- Brief
Please copy exactly the line that contains "Task: Click the Export List toolbar icon" and every line after it through the end of the records, leaving the pictures out.

(Records supplied begins)

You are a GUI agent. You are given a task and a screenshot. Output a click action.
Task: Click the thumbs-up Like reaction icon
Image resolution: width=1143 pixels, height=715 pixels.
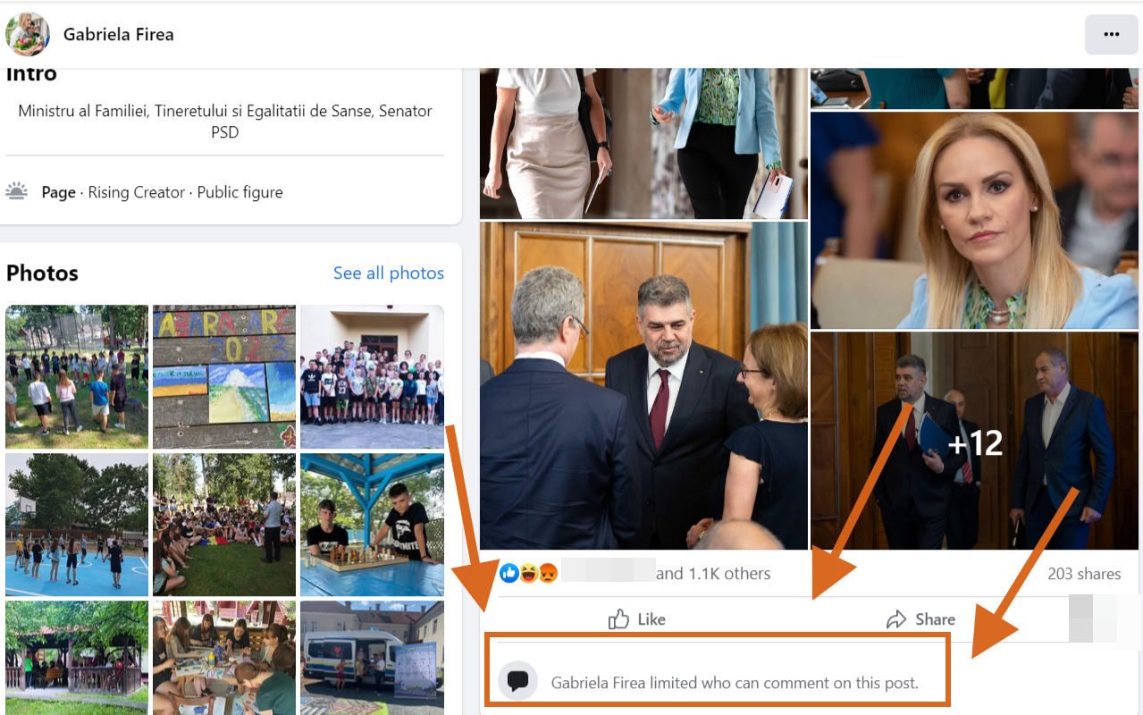pos(509,573)
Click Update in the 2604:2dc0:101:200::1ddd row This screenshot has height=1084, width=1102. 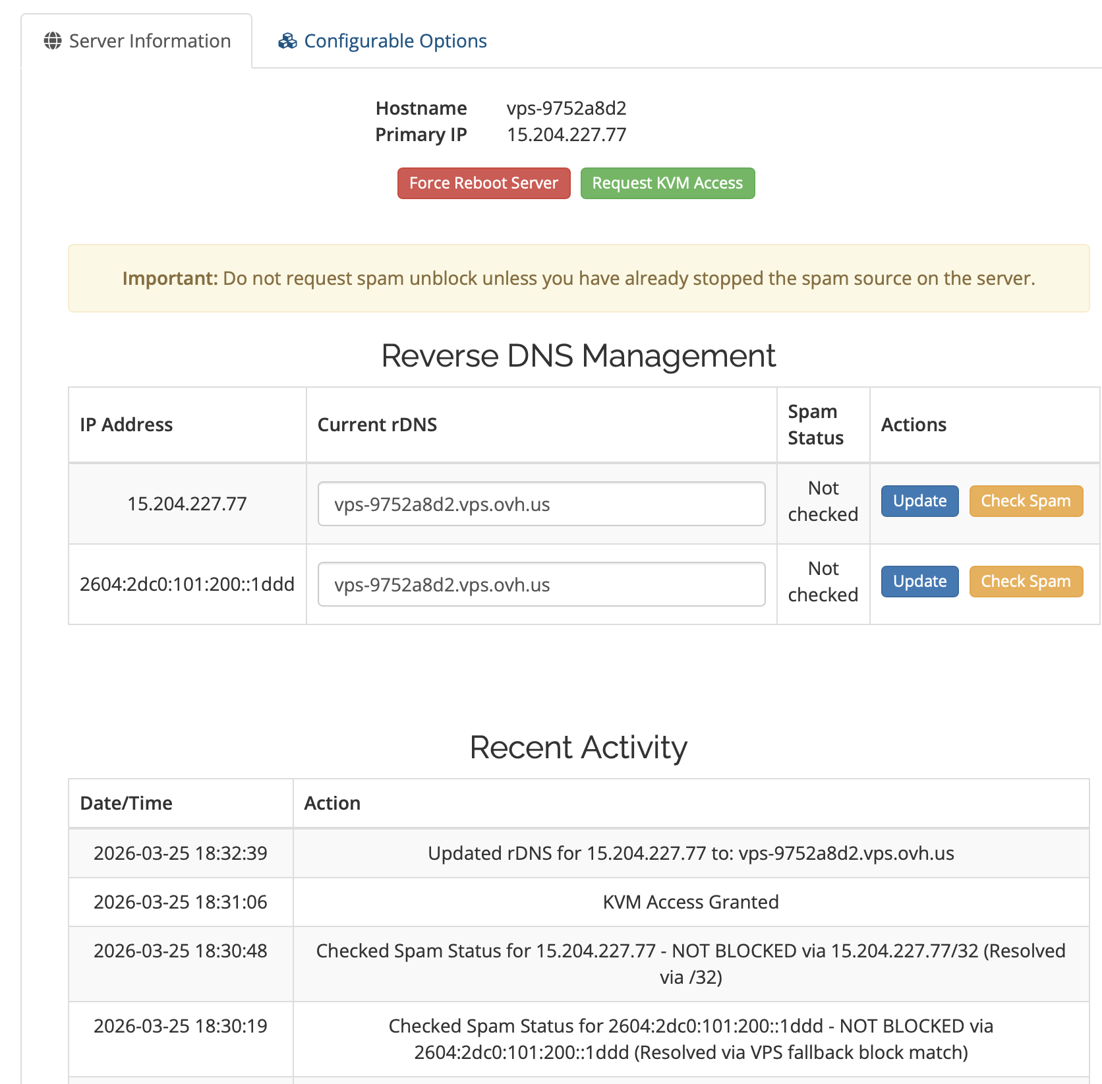pyautogui.click(x=919, y=582)
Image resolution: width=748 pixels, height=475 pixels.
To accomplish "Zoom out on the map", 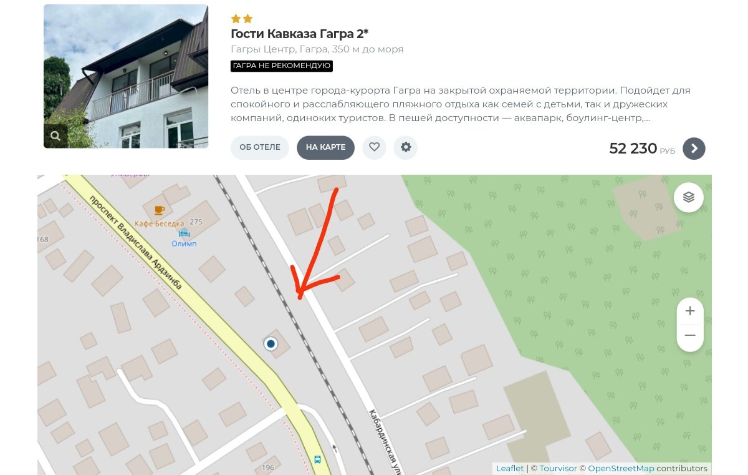I will pyautogui.click(x=690, y=337).
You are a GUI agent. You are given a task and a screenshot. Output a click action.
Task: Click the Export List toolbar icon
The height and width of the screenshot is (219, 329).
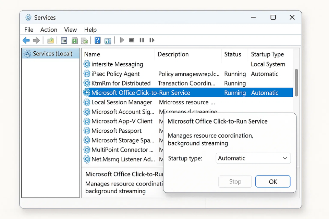(84, 40)
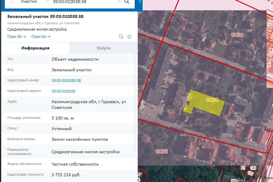This screenshot has height=182, width=273.
Task: Open the План КК link
Action: pos(40,36)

(Records supplied ends)

- Response
Task: Click the Export List toolbar icon
The height and width of the screenshot is (219, 329).
(84, 40)
This screenshot has height=182, width=273.
Task: Open the План КК link
Action: pos(40,36)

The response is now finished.